Democrats are trying to rally a “couple” more votes to raise the potential of overriding President Bush’s threatened veto of legislation sponsored by Senate Majority Leader Harry Reid
“From Senator Reid’s perspective, it will be very close,” said Jim Manley, spokesman for the Nevada Democrat.
Proponents say the bill — which would reverse the administration’s ban on federal funding for research on embryonic stem cell lines created after Aug. 9, 2001 — could jump-start research that potentially could save millions of lives.

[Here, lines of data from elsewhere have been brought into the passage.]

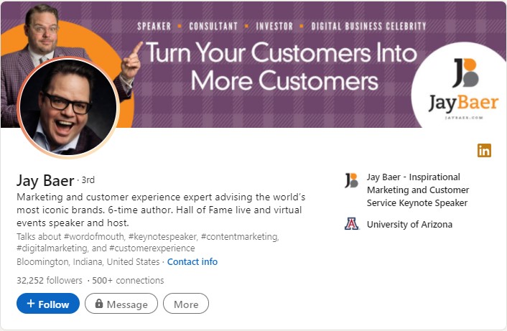Click the lock icon on the Message button
This screenshot has height=331, width=507.
pos(99,304)
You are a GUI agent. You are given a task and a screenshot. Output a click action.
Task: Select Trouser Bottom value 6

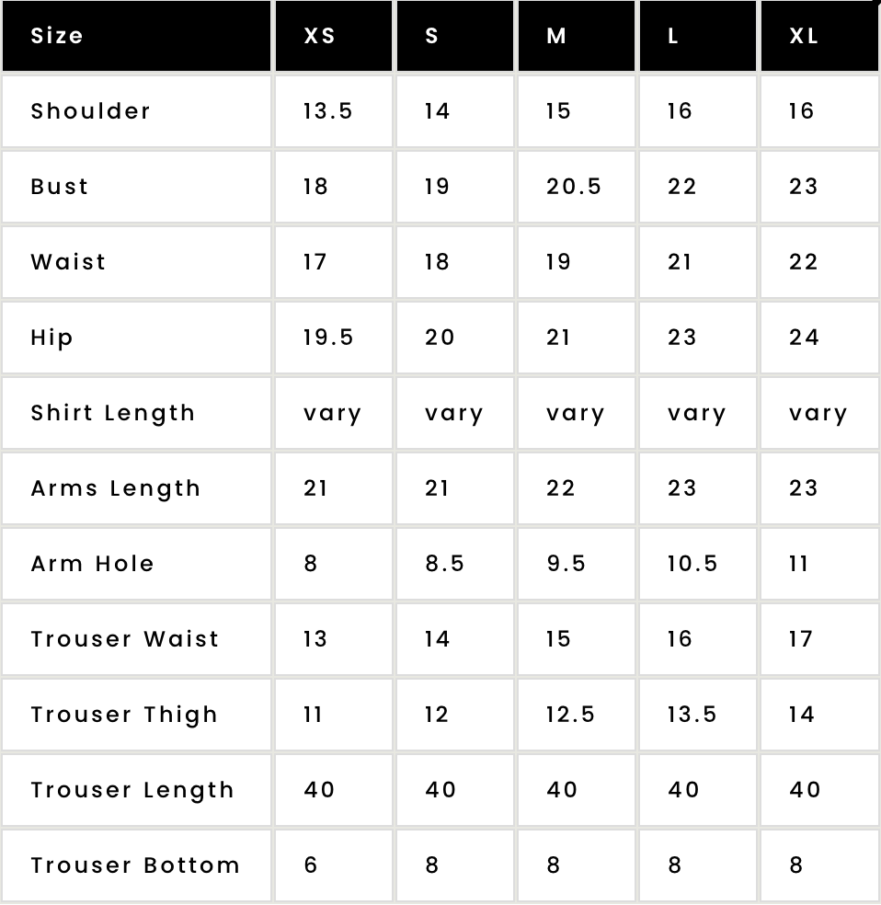click(x=311, y=865)
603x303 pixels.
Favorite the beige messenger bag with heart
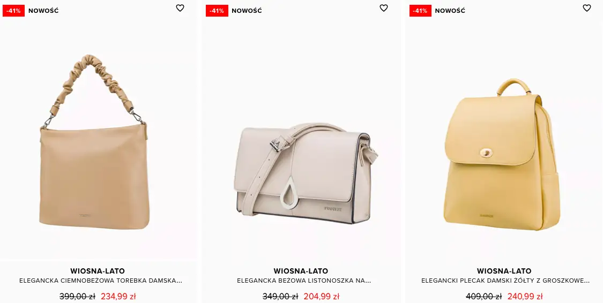383,8
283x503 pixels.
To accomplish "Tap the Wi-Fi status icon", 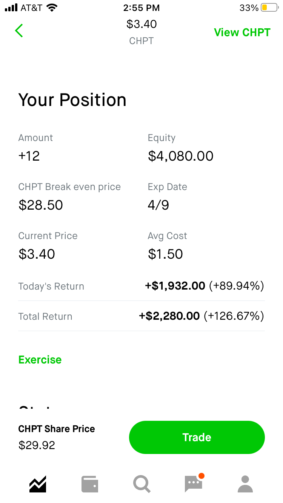I will [x=52, y=8].
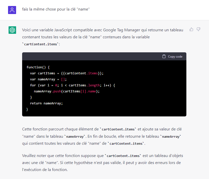209x179 pixels.
Task: Click the Copy code button label
Action: 175,57
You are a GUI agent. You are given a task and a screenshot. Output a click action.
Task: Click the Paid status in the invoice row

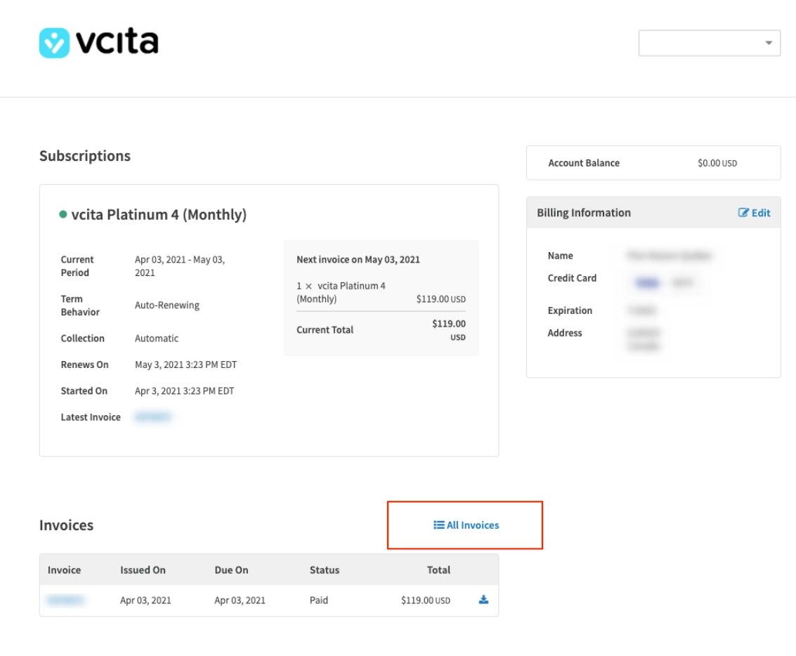pyautogui.click(x=318, y=601)
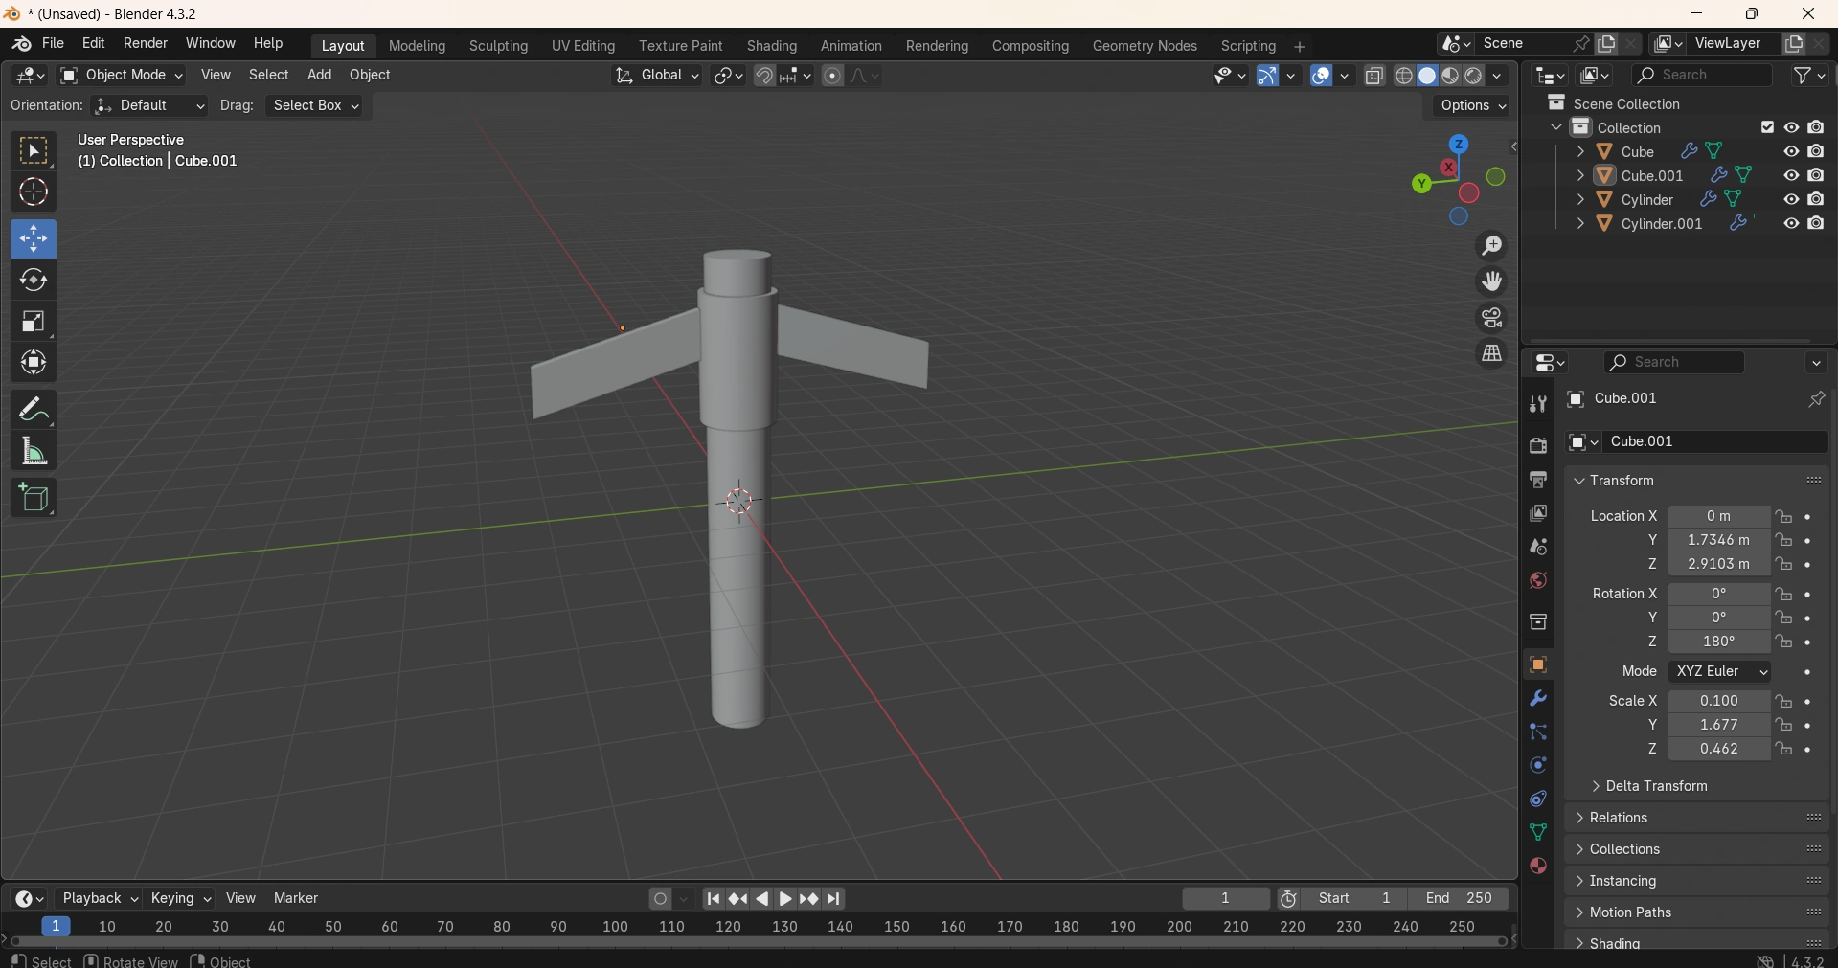
Task: Switch to the Shading workspace tab
Action: click(x=772, y=45)
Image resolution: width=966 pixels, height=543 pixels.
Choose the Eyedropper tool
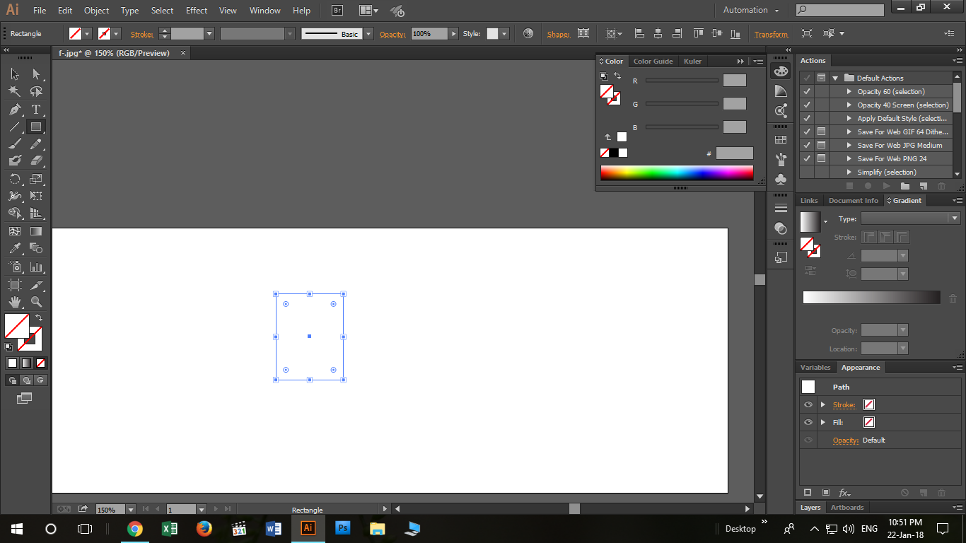click(15, 248)
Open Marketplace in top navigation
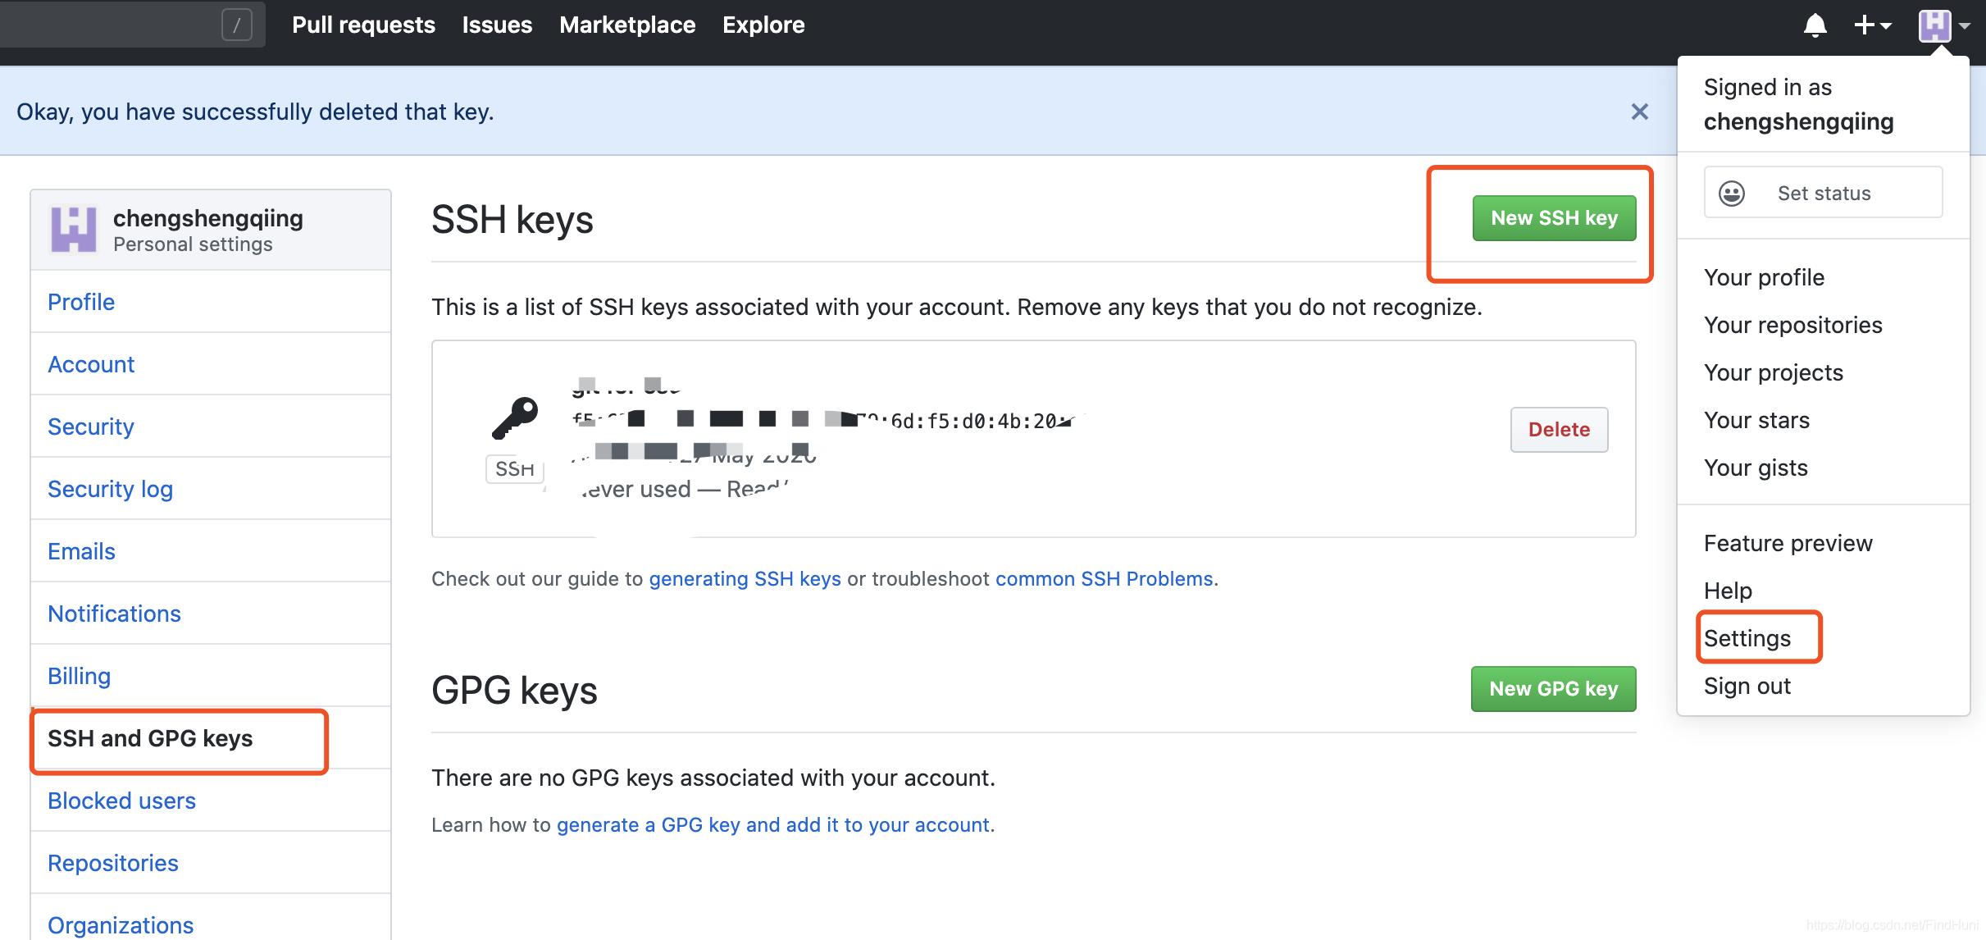Viewport: 1986px width, 940px height. pyautogui.click(x=627, y=25)
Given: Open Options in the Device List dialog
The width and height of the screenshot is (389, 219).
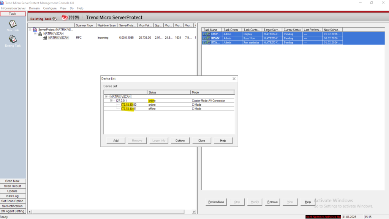Looking at the screenshot, I should pyautogui.click(x=180, y=141).
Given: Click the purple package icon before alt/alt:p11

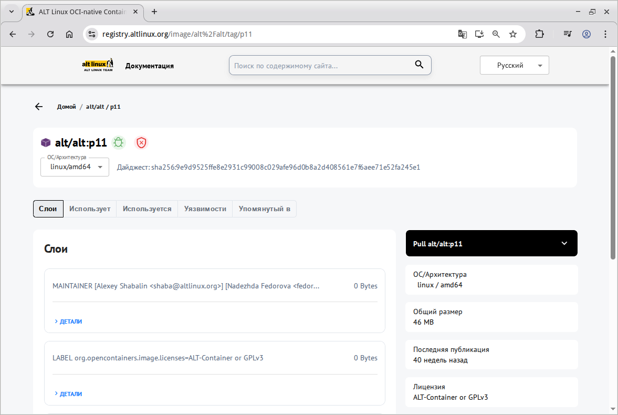Looking at the screenshot, I should point(46,142).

Critics say it would promote an unethical and immoral use of government money.
Advocates of Mr. Reid’s proposed legislation will have to do without the vote of freshman Sen. Bob Casey, a Pennsylvania Democrat who — after being heavily wooed by both sides of the stem-cell debate — said last week that he won’t support the bill.
The measure, which is nearly identical to one vetoed by Mr. Bush last year, passed the House in January 253-174 and would need more than 30 additional supporters in that chamber to override Mr. Bush.
With Sen. Tim Johnson, South Dakota Democrat, recovering from a stroke and not expected to be present for a vote, the bill would need 66 votes to override a veto, not the 67 votes necessary with a full 100-member Senate casting ballots.
In addition to the veto threat, Mr. Reid’s bill faces losing votes to a White House-supported measure that skirts the moral and ethical concerns about destroying human embryos.
Republican Sens. Norm Coleman of Minnesota and Johnny Isakson of Georgia have drafted a bill that would fund research on some embryos that die naturally and from embryos that have died during fertility treatments.
At least one senator — Jon Tester, Montana Democrat and a freshman — intends to vote for both.
“The [Coleman-Isakson] bill doesn’t really do anything, but it doesn’t do any harm either, so Senator Tester is likely to support both,” Tester spokesman Matt McKenna said.
Freshman Sen. James H. Webb Jr., Virginia Democrat, likely will support Mr. Reid’s bill, spokeswoman Jessica Smith said.
“The senator signed on as a co-sponsor of [the bill] because the act requires that stem-cell research be conducted under strict ethical criteria that respect human life with the goal of developing medical treatments and cures for many debilitating diseases,” Ms. Smith said.
The Senate is scheduled to begin debating the bills today, with a votes expected tomorrow.